I was wondering.. should I be sticking with Potato or switch to Woody?

Currently, my setup is I am running a Gateway. A router so my Windows
computers can share an internet connection. I installed Potato 2.2r5,
but I wanted iptables so I performed the Bunk hack to upgrade to Kernel
version 2.4.17.  This worked good so far.

But now I'm finding that I want to get updated versions of other things
that aren't available in Stable (or the Stable version is old).

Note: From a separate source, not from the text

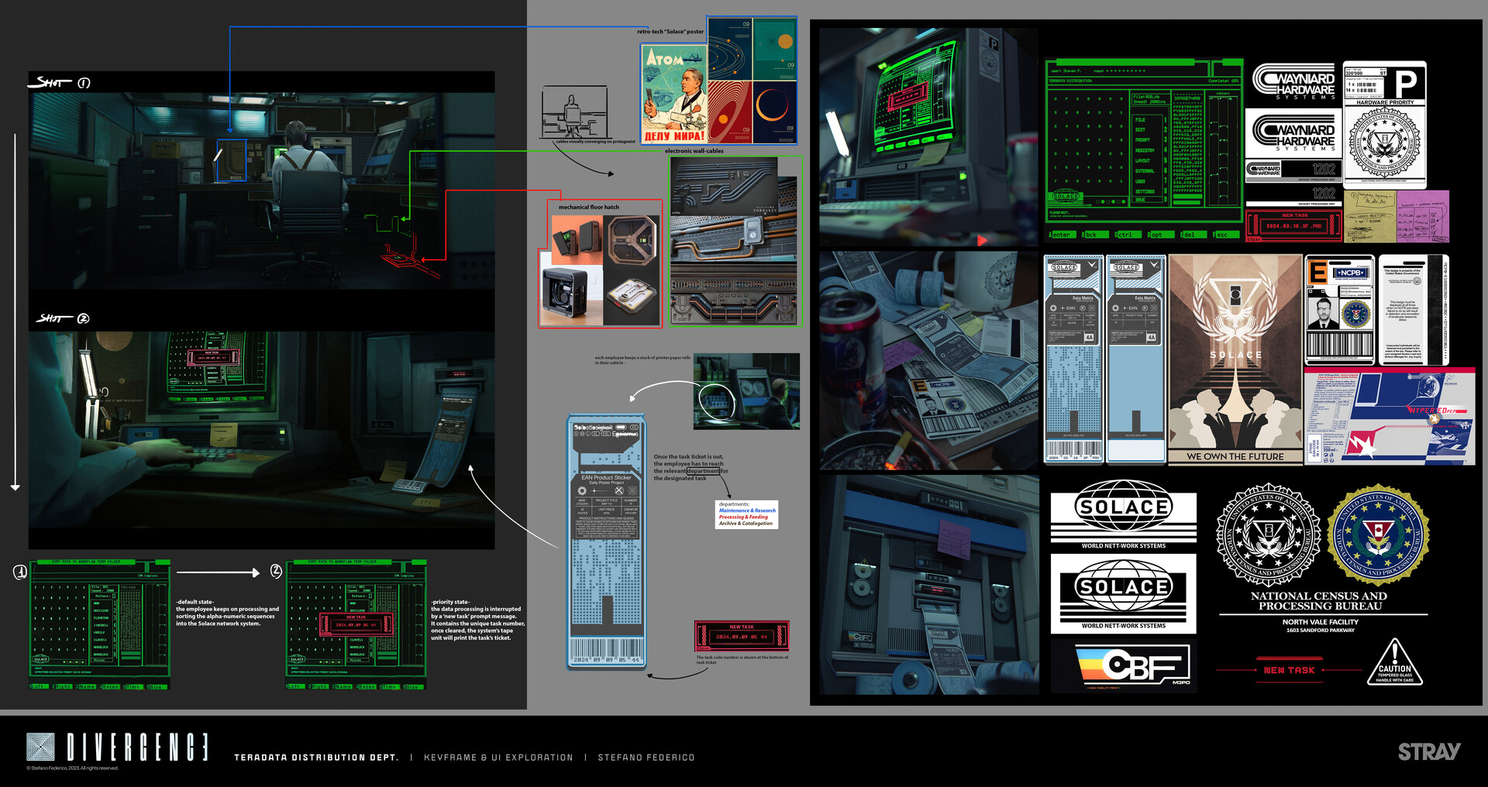Toggle the first indicator dot beside the SOLACE logo

pyautogui.click(x=1098, y=201)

Most of
these, I just surf to the Unstable Packages page of the Debian website
and download the .deb file, then dpkg --install it.

But is there a way for me to use apt-get to install these newer
packages, without fully upgrading to Woody?
OR, alternately, should I just bite the bullet and upgrade to Woody
since it's due to be released in May?
If I upgrade to Woody, how do I do it? Would I just edit
/etc/apt/sources.list, replace all "stable" with "woody", then apt-get
update; apt-get upgrade ?
A friend of mine, who knows way more about Debian and Linux than I do,
told me that when she upgraded to Woody some time ago, there were many
security holes in her system. Do I need to worry about this still?

-- 
  - Alan Poulton (apoulton@telus.net) -
>From the Phrases You'd Like To Say At Work file:
     It sounds like English, but I can't understand a word you're saying.